Сосновский положил трубку. Откинулся на спинку кресла, расслабился.
Вот и на этот раз все того… Все прояснилось, ага. Устал. Сколько можно? Спать что-то. Может выпить коньячка и часок другой? Нет, тогда ночью не того. А вот коньячка стоит. Очень даже стоит.
Сосновский встал и засеменил к бару. Но он не знал, что Варданян в телефонном разговоре сознательно упустил многие важные моменты. Если бы Виктор Ильич сейчас о них знал, то не был бы столь благодушен.
Глава пятая: Еще одно убийство.Вадим Сидельников с какого-то времени потерял интерес к жизни. Ну, не то, чтобы совсем потерял, но только какой-то пресной она стала, совсем пресной. Если раньше он просыпался бодрым, заряженным, сознавая, что впереди его ждут увлекательнейшие события. То теперь и просыпаться-то было лень. Кроме шуток. Нет, работу свою он выполнял. Довольно профессионально выполнял. Но так, скорее по укоренившейся привычке делать все на совесть. А вот радости или удовлетворения, как прежде. не испытывал. Но днем ещё ладно. Днем работа, ребята. А по вечерам совсем было кисло, совсем невмоготу. Так было порой нехорошо, что ничего не хотелось, жить не хотелось. Иногда срывался – надирался, как горький пьяница, плакал, костарил всех и вся, а потом долго ещё испытывал от этого угрызения совести. Так вот и проживал безрадостные, однообразные дни, будто себе и другим одолжение делал. Понимал, что дальше так нельзя, что нужно со всем этим что-то делать, но ничего не получалось. Раньше он считал себя крутым парнем, а на поверку вышло, что его не только крутым, но и парнем назвать, язык не поворачиывается. Кроме шуток. Так, слизняк, дерьмо собачье – вот кто он такой. Слабак – и этим все сказано. Горько это осознавать, но только это так и есть. Да, долбанула его Светлана, здорово долбанула. Сколько раз он давал себе обещание выбросить её из головы, забыть, но ничего не получалось. Сколько женщин перебывало в этой квартире. Были среди них и красивые, и даже очень. Но только эти встречи ничего, кроме опустошения и угрызений совести, не принесли. Видно, таким однолюбом он уродился. А «горбатого», как говорится, только могила исправит. Точно. А может, не в Светлане дело, а в нем самом? Может быть, может быть.

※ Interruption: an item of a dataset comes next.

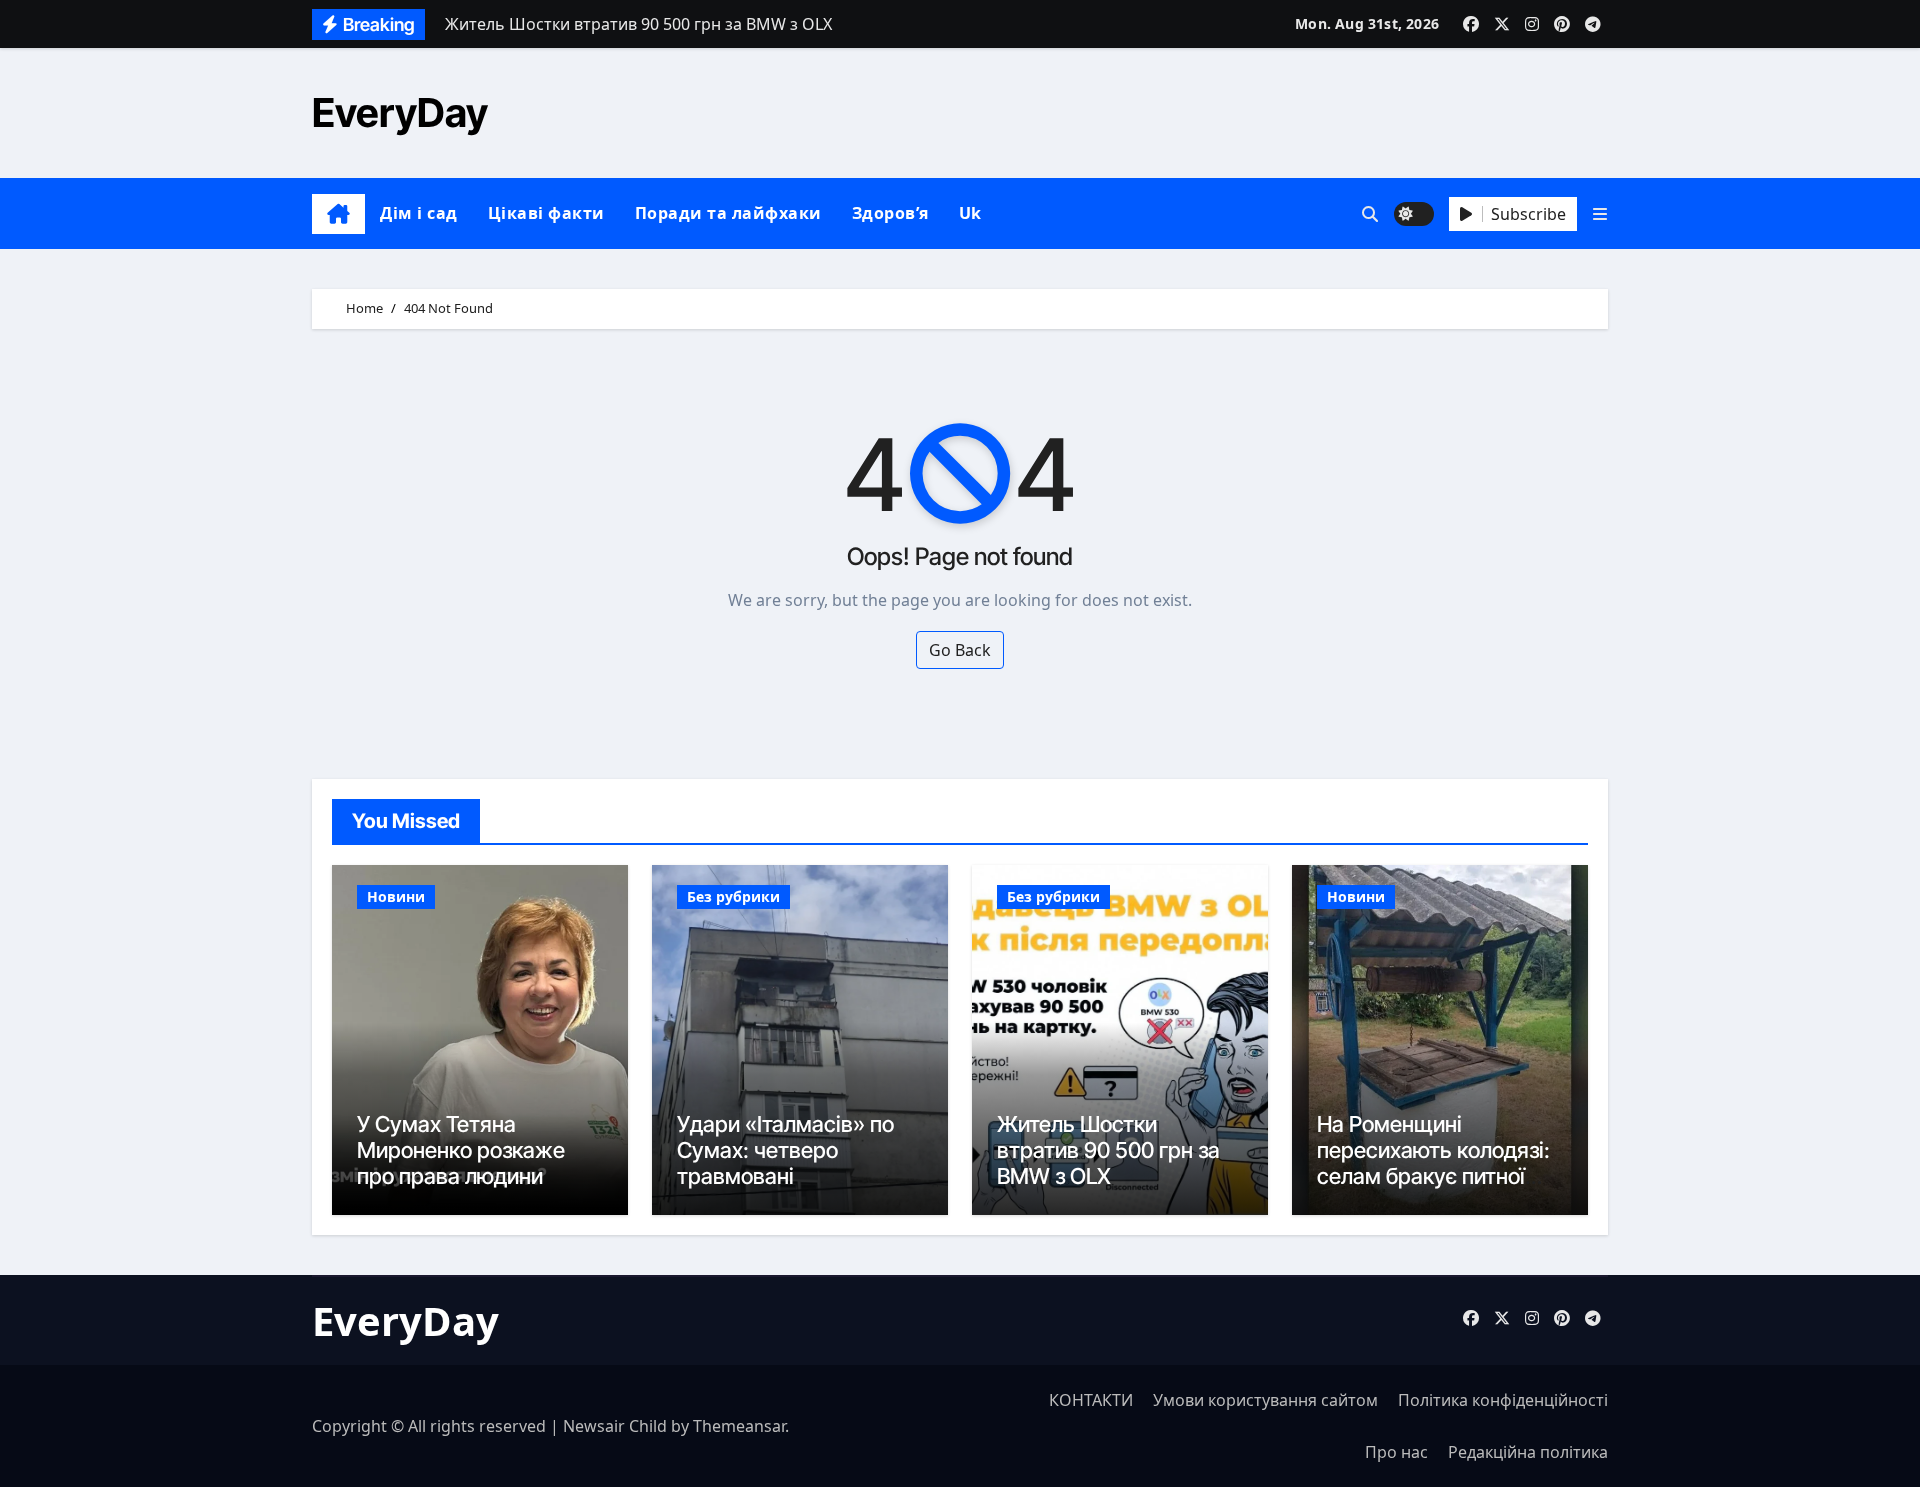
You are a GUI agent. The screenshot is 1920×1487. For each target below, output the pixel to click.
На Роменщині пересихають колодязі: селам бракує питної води (1433, 1163)
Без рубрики (733, 896)
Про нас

В Светлану Козицину он влюбился с первого взгляда. Правда. Впервые увидел её на совещании у Рокотова и сразу по уши. Он даже не предполагал, что такое возможно. И вот случилось. Светлана относилась к нему нормально, как к товарищу, но не более того. Он это понимал и любил молча, безнадежно, не лез со своими признаниями и всем прочем. Кто знает, чем бы все кончилось, если бы Светлана сама не предложила ему пожениться. Лишь позже он понял, что её толкнуло в нему отчаяние неразделенной любви к Иванову. А тогда был на седьмом небе от счастья. Впрочем, и тогда он понимал, что она его не любит, но очень надеялся, что это случиться. Но, увы, не случилось. Это как в той песне: «Повстечалися два одиночества, развели у дороги костер, а костру разгораться не хочется. Вот и весь разговор». Точно. Вместе они чувствовали себя даже более одинокими, чем прежде. Долго это продолжаться не могло, и они разошлись. Узнав, что Светлана выходит замуж за Сергея Ивановича он искренне за неё порадовался. Кроме шуток. Хорошо, что хоть у неё жизнь склеилась. Иванова он очень уважал. Вот уж кого жизнь не щадила. Сам едва выбрался, можно сказать, с того света, любимую жену потерял. Выдюжил, не потерял вкуса к жизни. А он, Сидельников… Он слабак. Как не горько осознавать, но только это так. Черт те что и с боку бантик. Лишь до поры до времени изображал из себя крутого уокера, но на первом же повороте слетел с катушек. Да и что он? Такими, как он, сейчас хоть пруд пруди. Устраиваются же как-то в жизни. Может быть и у него ещё что-то получится. Не должно так продолжаться вечно. Не должно.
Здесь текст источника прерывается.